=== Begin Enclosure ===

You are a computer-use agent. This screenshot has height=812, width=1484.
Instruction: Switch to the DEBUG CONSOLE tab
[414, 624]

=== End Enclosure ===
=== Begin Enclosure ===

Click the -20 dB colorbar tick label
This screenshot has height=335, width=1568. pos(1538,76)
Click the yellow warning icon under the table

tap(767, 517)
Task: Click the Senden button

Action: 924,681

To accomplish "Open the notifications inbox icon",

=== End Enclosure ===
=== Begin Enclosure ===

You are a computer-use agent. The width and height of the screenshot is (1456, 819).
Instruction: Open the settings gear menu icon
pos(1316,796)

=== End Enclosure ===

▶ **TASK BRIEF**:
How many lines in the material contain the string "agent"? Give the number alone.

▶ **RESULT BELOW**:
2